Prostatic hypertrophy is in fact a hyperplasia of epithelial and fibromuscular elements arranged in multicentric nodules and originating in the periurethral part of the gland. As the hyperplastic process continues, the nodules coalesce into lobes which compress the outer prostate into a false or ‘surgical’ capsule. The surgery for benign prostatic disease (open or transurethral) involves removal of these lobes down to the level of this capsule, but does leave the outer prostate behind and therefore does not prevent subsequent development of carcinoma.

Although eight anatomic types of prostatic obstruction have been described, for practical purposes most obstruction consists of lateral lobe hypertrophy plus or minus median lobe involvement. Cystoscopically, this is visualized as two large lobes coming in from both sides laterally and as the instrument goes beyond, it may or may not have to go up over a prominent median lobe before entering the bladder. This anatomical information is of some significance when trying to catheterize a patient with prostatic obstruction.

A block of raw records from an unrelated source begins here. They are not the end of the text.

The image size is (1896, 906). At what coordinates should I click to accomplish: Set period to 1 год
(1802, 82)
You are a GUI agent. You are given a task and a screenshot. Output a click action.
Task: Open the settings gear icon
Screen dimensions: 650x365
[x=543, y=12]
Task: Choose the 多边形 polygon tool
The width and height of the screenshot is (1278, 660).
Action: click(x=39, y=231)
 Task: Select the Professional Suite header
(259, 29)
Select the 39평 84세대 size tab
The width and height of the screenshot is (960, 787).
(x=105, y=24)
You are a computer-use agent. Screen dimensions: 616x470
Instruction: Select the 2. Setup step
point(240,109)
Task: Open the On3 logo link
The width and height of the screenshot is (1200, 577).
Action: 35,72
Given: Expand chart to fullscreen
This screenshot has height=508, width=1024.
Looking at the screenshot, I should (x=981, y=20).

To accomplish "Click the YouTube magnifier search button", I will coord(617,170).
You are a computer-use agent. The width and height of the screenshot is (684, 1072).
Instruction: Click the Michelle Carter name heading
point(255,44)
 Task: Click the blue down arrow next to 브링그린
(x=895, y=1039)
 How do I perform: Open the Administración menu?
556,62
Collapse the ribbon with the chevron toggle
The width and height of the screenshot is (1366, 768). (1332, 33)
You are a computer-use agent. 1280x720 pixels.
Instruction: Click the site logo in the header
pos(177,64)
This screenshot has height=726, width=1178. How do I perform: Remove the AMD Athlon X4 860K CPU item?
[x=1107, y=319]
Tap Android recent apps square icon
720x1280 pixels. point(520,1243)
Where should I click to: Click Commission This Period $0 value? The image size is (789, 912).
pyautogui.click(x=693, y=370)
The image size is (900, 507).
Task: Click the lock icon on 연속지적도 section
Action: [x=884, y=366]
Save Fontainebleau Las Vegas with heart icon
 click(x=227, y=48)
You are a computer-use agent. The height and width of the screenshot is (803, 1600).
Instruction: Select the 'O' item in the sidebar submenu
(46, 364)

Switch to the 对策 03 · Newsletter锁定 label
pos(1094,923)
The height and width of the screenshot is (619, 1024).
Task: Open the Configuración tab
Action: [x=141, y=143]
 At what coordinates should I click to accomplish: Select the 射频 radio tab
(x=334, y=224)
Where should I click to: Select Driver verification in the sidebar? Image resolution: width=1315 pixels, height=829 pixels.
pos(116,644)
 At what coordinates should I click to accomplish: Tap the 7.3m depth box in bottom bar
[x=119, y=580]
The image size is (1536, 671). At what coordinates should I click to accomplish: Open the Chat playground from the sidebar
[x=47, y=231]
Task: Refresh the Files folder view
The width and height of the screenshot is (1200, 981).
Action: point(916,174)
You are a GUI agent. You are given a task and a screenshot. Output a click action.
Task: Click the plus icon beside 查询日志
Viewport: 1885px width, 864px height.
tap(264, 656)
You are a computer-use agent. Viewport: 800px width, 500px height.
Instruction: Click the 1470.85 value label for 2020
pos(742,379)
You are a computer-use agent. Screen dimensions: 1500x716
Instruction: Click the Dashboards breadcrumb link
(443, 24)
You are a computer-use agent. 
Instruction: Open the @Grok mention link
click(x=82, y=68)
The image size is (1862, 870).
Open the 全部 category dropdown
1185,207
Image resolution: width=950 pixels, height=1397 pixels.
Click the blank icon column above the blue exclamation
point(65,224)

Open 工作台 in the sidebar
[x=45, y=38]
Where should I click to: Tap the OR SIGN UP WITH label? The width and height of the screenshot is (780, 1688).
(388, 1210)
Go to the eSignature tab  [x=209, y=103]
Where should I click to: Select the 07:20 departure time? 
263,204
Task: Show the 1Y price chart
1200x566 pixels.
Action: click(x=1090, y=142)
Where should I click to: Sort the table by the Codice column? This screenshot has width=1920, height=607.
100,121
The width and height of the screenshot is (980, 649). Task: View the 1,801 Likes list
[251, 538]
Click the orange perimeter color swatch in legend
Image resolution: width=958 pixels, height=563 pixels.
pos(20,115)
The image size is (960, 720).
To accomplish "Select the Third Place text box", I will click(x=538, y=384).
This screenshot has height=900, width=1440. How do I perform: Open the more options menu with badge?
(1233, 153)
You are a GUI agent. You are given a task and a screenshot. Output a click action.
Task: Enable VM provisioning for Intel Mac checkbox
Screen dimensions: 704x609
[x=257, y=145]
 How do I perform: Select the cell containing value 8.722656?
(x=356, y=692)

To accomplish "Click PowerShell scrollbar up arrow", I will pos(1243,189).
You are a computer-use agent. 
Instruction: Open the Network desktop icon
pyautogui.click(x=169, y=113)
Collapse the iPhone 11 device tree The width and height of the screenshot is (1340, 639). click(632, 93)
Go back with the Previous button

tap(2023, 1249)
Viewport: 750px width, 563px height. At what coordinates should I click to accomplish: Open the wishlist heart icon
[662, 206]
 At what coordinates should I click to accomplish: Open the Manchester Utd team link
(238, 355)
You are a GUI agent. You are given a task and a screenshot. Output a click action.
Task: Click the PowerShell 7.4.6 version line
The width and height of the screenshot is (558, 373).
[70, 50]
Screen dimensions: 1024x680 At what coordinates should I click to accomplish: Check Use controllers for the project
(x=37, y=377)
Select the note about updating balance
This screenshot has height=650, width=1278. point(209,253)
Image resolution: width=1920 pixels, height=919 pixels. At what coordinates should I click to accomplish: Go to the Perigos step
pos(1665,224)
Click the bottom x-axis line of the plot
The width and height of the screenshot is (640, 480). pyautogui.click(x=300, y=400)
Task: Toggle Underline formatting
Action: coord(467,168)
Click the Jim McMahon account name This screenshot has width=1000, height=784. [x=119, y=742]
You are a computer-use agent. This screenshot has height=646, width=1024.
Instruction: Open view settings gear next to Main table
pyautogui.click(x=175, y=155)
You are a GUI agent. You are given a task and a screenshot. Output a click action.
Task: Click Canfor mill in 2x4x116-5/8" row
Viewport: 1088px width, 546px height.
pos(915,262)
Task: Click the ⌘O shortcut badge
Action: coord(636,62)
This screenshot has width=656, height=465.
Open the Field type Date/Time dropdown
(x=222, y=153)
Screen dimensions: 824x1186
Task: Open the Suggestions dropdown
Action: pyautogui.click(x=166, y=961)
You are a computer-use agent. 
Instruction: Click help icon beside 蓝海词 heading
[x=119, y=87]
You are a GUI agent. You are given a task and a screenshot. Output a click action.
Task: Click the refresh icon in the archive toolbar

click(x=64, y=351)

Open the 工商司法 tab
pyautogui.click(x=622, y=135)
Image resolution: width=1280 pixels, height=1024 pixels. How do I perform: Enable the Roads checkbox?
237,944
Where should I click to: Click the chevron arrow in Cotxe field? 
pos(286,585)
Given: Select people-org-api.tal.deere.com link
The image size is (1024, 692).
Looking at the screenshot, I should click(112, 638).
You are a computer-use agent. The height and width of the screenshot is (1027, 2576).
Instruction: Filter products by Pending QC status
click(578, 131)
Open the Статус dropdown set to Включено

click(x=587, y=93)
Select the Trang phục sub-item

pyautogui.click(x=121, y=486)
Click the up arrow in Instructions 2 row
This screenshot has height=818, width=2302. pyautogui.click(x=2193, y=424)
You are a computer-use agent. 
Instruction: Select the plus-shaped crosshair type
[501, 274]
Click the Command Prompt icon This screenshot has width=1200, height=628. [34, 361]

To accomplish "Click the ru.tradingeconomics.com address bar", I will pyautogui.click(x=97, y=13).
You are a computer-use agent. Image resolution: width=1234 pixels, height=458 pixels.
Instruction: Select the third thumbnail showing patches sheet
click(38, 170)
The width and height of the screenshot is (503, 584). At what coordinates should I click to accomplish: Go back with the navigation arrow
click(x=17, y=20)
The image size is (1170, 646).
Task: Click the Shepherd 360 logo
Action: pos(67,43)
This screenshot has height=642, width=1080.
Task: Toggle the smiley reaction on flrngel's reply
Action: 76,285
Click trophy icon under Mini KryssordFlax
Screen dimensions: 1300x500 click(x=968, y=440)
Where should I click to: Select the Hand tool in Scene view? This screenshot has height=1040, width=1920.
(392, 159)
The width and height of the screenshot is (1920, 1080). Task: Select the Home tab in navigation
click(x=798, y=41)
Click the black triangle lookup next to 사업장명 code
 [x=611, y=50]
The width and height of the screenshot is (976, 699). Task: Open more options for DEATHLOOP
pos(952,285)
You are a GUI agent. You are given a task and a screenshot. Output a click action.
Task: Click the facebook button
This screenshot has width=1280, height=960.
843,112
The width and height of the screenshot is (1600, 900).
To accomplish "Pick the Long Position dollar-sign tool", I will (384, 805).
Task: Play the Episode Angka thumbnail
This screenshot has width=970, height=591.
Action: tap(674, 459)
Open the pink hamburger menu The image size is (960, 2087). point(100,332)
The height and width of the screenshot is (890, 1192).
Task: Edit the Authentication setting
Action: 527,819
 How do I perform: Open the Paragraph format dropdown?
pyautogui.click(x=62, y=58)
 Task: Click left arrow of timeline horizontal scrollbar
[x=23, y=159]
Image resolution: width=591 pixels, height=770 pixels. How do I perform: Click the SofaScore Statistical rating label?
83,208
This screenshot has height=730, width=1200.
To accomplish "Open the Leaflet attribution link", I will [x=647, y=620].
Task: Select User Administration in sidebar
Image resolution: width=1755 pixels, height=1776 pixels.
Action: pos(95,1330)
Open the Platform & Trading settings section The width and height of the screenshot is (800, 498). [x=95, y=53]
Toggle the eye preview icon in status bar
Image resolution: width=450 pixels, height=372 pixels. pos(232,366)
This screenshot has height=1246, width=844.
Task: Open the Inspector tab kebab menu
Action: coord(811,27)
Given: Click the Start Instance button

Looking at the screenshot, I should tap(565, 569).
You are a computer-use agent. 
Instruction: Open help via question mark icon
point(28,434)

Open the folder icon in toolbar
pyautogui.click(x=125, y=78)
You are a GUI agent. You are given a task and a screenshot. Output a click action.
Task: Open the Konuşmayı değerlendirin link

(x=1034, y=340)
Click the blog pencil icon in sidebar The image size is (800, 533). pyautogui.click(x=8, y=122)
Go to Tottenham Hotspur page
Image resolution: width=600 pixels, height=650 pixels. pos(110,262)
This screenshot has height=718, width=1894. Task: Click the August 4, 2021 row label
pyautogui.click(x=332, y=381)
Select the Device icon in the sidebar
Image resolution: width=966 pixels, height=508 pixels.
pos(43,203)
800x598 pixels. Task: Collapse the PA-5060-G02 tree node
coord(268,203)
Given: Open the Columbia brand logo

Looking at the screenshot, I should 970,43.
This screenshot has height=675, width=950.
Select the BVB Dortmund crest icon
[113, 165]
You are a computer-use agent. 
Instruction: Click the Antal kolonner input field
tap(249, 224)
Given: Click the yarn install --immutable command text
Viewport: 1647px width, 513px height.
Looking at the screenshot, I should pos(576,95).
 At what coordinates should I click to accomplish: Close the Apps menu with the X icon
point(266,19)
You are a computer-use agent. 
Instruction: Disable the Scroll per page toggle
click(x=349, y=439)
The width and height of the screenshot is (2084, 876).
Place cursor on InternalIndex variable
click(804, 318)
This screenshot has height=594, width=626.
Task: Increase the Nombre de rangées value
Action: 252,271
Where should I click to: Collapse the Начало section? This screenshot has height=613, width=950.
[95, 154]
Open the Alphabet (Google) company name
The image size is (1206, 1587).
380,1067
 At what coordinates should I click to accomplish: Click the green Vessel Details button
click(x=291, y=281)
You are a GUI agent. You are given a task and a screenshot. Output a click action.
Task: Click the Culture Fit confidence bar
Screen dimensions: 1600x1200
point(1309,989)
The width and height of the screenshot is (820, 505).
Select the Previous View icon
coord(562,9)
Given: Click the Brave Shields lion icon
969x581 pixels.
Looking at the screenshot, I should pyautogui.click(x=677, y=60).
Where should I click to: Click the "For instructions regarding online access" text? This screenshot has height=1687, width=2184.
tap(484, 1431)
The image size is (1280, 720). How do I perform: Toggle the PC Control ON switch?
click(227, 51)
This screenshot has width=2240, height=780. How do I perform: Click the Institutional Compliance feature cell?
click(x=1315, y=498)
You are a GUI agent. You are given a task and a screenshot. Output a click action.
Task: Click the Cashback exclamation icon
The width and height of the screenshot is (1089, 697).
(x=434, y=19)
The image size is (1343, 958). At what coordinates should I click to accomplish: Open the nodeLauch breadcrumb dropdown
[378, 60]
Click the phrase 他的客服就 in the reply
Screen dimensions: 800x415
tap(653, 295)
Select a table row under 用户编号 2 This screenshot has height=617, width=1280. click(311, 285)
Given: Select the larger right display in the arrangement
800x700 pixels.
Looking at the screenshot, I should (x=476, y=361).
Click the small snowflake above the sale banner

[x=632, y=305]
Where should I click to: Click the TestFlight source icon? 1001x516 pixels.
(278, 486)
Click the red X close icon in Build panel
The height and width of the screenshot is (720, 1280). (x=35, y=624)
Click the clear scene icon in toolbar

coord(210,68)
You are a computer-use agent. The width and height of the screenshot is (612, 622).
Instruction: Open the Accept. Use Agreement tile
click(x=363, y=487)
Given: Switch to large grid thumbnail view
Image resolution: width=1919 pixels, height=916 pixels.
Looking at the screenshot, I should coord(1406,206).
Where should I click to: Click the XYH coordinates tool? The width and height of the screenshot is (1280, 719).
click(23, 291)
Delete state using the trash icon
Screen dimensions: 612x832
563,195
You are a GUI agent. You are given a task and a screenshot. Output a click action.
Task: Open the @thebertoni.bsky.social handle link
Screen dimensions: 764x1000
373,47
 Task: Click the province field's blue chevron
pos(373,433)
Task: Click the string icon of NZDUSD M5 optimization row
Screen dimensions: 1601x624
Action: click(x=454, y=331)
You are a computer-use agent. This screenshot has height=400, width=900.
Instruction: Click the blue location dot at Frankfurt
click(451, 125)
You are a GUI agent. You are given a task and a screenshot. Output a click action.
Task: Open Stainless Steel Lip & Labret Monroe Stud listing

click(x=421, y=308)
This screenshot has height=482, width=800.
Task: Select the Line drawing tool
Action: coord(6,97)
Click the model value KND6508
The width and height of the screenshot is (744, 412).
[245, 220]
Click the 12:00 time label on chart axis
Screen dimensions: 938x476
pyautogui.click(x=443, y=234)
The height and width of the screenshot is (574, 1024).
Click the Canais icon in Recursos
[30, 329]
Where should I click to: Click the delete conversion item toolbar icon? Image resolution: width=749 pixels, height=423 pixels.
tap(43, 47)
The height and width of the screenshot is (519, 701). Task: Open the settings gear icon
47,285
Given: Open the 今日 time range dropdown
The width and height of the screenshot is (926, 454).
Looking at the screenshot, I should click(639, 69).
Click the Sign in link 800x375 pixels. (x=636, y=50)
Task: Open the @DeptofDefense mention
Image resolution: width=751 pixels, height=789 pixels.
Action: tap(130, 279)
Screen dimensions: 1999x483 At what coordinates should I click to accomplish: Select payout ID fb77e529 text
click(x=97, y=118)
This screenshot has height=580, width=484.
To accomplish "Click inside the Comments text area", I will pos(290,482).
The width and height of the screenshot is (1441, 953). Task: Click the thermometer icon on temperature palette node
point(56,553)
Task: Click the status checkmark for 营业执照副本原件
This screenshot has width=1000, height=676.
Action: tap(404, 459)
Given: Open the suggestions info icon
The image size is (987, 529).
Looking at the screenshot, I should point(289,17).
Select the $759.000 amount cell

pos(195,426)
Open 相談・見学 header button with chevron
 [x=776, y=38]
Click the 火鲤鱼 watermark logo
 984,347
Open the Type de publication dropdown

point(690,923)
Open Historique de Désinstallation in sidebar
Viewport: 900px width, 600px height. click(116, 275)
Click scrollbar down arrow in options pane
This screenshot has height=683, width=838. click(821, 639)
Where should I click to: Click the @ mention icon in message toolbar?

The prostate can be palpated rectally. It is normally rubbery, firm and because of the usual lateral lobe involvement, the median sulcus is normally preserved. The apex (distal portion) is usually narrower than the base (bladder neck area) and normally the benign gland is relatively symmetrical — but asymmetry does not necessarily mean malignancy. Normal adult prostate size would be roughly two centimeters in diameter. Most urologists, however, describe prostatic size as a measure of volume by weight. This may seem a little strange, but relates to the pathologist’s initial description of the surgically removed gland in grams; thus a normal adult size prostate would be 10-20 grams in size. Commonly, benign prostatic hypertrophy involves a gland of approximately 30 to 40 grams in size, but certainly adenomas removed at open prostatectomies have been weighed at over 200 grams.